どんな素晴らしいサービスでも、赤字続きでは存続できない。続ければ続けるほど損をしても構わないといえるのは個人が趣味でやっている間だけだ。会社はそうはいかない。残念だけどそういうものだ。だからまずちゃんと採算がとれるようにする、そのためにはてブをただの URL メモ置き場ではなくて Facebook のように毎日見に来てある程度長い時間滞在する場所にしよう、という意思が感じられて、まっとうなことをやっていても全然儲からないこの特殊な業界にいるものとして、まっとうに成功してやるんだというその決意までひっくるめて感じ入るものがあった。

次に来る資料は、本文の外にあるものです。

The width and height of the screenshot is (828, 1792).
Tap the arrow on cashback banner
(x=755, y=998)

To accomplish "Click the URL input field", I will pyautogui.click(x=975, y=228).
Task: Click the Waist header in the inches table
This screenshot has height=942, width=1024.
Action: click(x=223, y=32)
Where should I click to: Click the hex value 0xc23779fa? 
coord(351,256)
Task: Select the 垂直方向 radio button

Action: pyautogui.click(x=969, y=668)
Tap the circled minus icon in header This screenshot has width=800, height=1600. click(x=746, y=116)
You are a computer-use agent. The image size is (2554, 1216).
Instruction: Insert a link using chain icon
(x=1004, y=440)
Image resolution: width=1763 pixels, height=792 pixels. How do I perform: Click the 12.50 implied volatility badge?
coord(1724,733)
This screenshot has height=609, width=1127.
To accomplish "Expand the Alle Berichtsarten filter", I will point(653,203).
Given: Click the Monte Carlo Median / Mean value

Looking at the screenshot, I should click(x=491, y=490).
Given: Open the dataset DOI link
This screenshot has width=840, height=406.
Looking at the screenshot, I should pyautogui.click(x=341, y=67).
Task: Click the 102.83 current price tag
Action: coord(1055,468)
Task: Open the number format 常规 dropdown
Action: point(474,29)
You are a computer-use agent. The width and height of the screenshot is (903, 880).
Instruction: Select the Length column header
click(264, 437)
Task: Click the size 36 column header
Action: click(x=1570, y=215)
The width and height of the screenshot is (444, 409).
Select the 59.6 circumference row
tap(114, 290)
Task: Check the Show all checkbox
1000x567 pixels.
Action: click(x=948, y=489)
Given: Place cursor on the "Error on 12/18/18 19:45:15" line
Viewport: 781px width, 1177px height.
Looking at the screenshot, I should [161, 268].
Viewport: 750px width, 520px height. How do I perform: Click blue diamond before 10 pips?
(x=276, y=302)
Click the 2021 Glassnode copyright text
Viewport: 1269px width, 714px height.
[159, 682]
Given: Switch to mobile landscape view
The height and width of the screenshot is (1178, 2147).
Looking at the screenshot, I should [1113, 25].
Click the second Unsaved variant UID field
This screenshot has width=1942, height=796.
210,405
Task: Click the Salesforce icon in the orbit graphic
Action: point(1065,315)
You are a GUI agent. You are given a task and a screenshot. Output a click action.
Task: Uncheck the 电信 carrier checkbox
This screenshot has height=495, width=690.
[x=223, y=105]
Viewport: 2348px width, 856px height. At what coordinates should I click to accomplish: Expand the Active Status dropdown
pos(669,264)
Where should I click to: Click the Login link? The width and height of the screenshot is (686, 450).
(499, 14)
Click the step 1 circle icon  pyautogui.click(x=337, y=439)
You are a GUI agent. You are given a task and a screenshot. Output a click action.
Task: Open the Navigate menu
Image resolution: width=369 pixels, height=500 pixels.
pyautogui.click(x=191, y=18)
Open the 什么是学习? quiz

「まっとうなこと」について補足。別にどこの会社の商売をけなすわけではないけど、アーリーアダプターに気に入られて流行ったサービスが商売っけを出すとボロクソに叩かれる、みたいな事例はたくさんあると思う。「シンプルではやくて無料で広告がない」ようなものを少なくないひとたちが絶賛したりするけど、人気ばかりでて誰も金を払わないのですぐに使い物にならないくらい重くなってみんな手のひらを返して文句ばかり言い出す。いっぽうで、出会い系だったり他の何かだったり直接利用者からお金をとるモデルで儲かっているところは人間の心の隙間を刺激して冷静さを失わせて金をつぎ込ませるような商売をしている側面が多かれ少なかれあると思う。 37signals みたいなやり方もあるにはあるけど誰もが真似して成功できるわけじゃない。だからウェブサービスが正攻法で採算をとろうとしたら広告だし、広告媒体として価値を高める努力をするのは王道だよなと思う。

個人的に、はてなスターが大好きなので、パーソナライズされた推薦アルゴリズムの精度向上の指標にも取り入れて欲しいなと思う。難しそうだけど。「sugyan が node.js というタグをつけてブックマークしたアクティビティに対してスターをつけたから、情報ソースとして sugyan に +1 node.js タグに +1 sugyan+node.js に +3 する」みたいな。これが実現されると、わざわざ自分にとってのキュレーターを探す手間が省ける。誰かのアクティビティに対して単にポジティブな評価をしていくだけでいい感じに最適化されていく。まぁそんなの誰でも思いつくことだろうしすでに視野に入れているのかもしれないけど。